The brief.
Inches Home wanted a Shopify storefront that felt as considered as their products. The catalog spans bathroom dispensers (amber and pearl variants), sofa covers, table runners, candles, mugs, and side tables & poufs — every category demands a different merchandising treatment. A generic theme couldn't hold all of that without looking like a generic theme.
What we shipped.
Sections built around merchandising, not the other way around.

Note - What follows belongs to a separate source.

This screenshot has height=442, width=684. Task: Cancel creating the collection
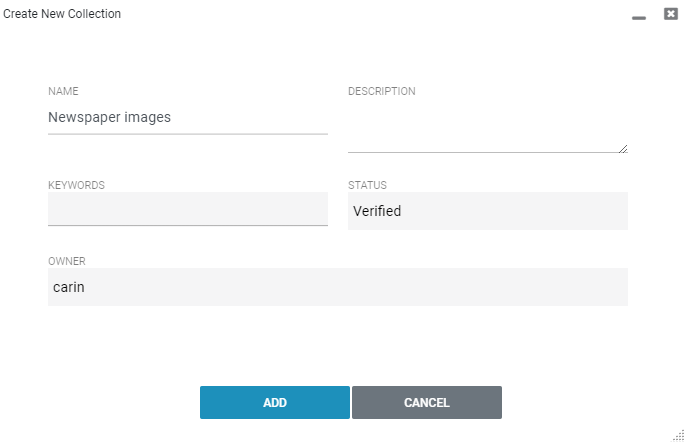pyautogui.click(x=427, y=402)
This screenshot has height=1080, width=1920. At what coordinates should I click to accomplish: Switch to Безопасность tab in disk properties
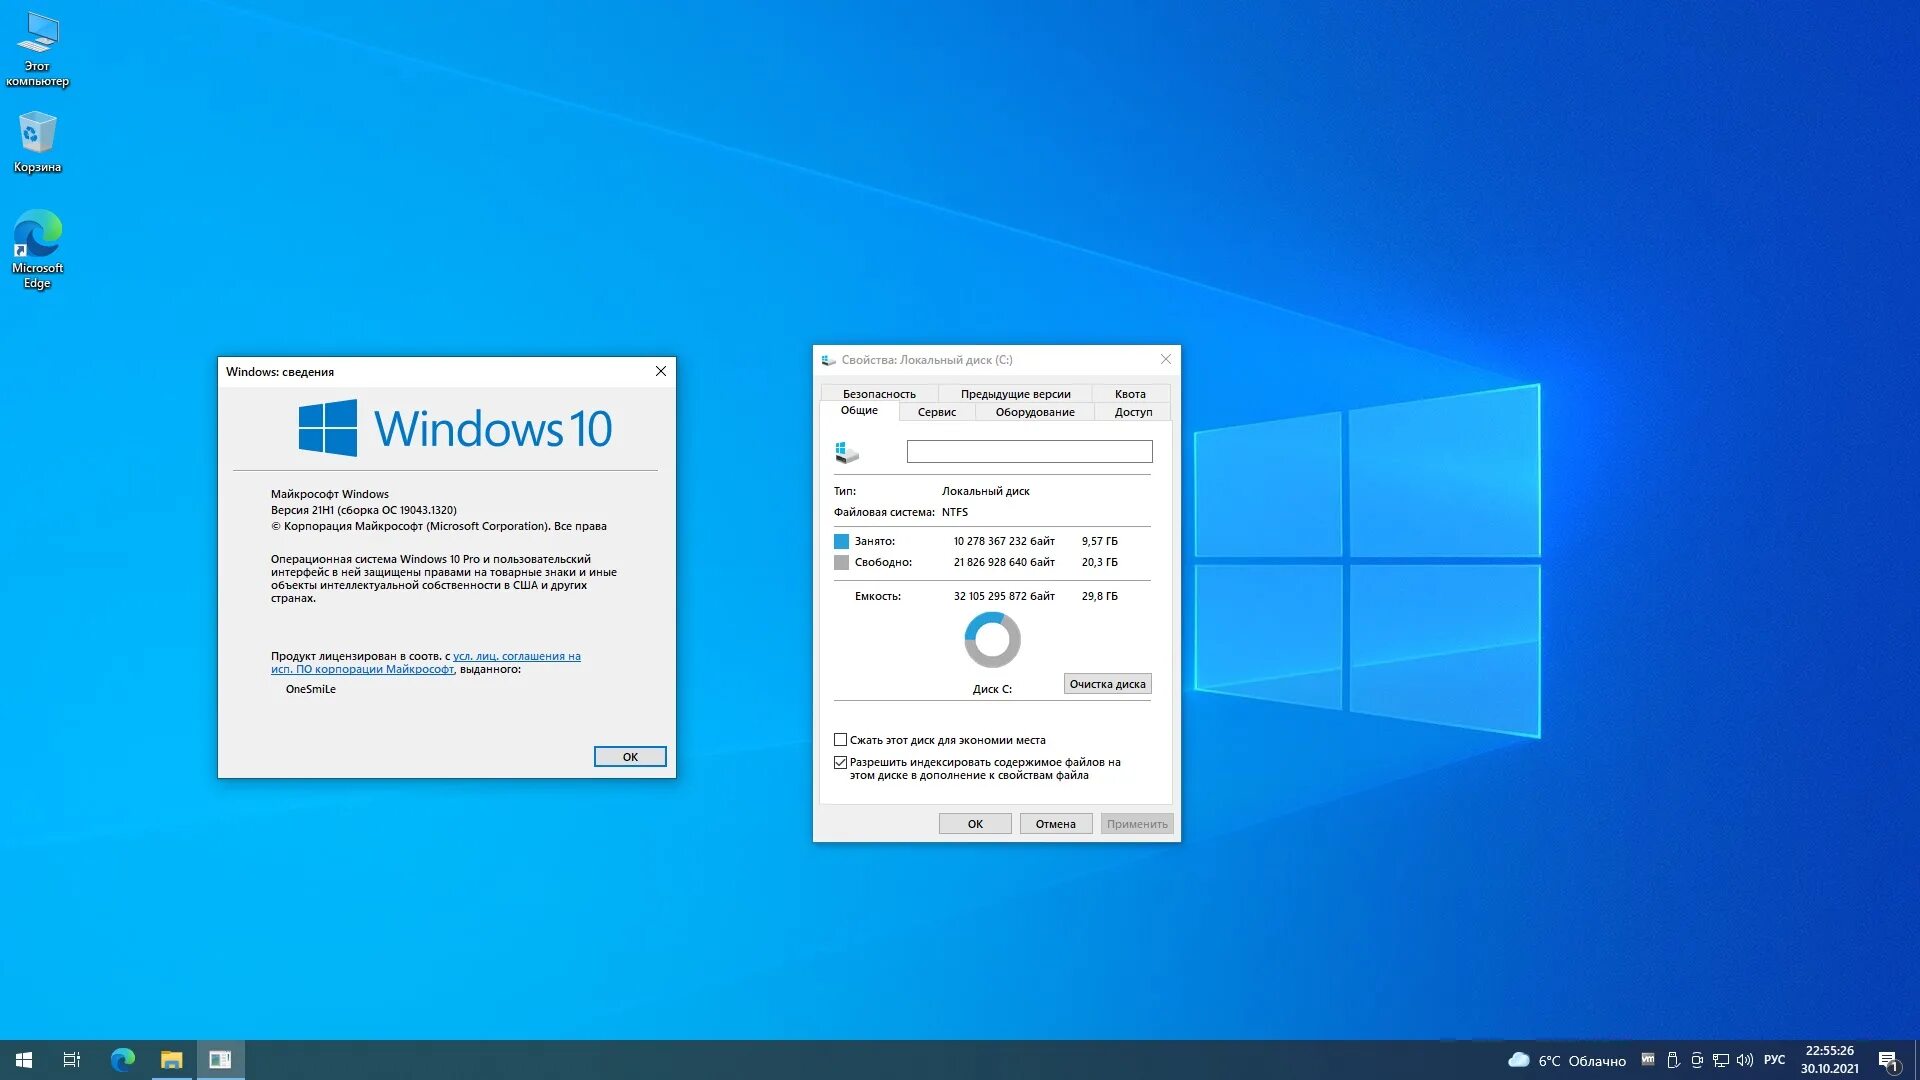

The home page is a series of dedicated Liquid sections: a "BATHROOM DISPENSERS STARTING FROM 150 EGP" promo strip, a Best Sellers carousel, a "Touch of Luxury to Every Space" candle showcase with a vertical video, a "New from Inches Home" sale grid, and a sofa-covers / table-dressing / mugs / side-tables panel. Each section is metafield-driven so merchandising can move without dev tickets.
A product page that doesn't blow up.
Five dedicated block types on the PDP, an SVG-icon accordion that survives Shopify's HTML sanitization, and a sticky add-to-cart on mobile that floats the price + CTA without breaking layout. The footer-as-floating-CTA pattern (product image + name + price + Add to cart) ships across the catalog.
The compare page.
Built on a client-side fetch architecture — selected products are pulled live by ID, not server-rendered. Survives merchants editing variants behind the scenes; no caching to bust.
The boring fix.
Across every section, a delegated data-lq-action handler replaces hand-wired event listeners. Hyphenated identifiers (a regular Shopify variant pattern) stop breaking JS. Less code, fewer bugs.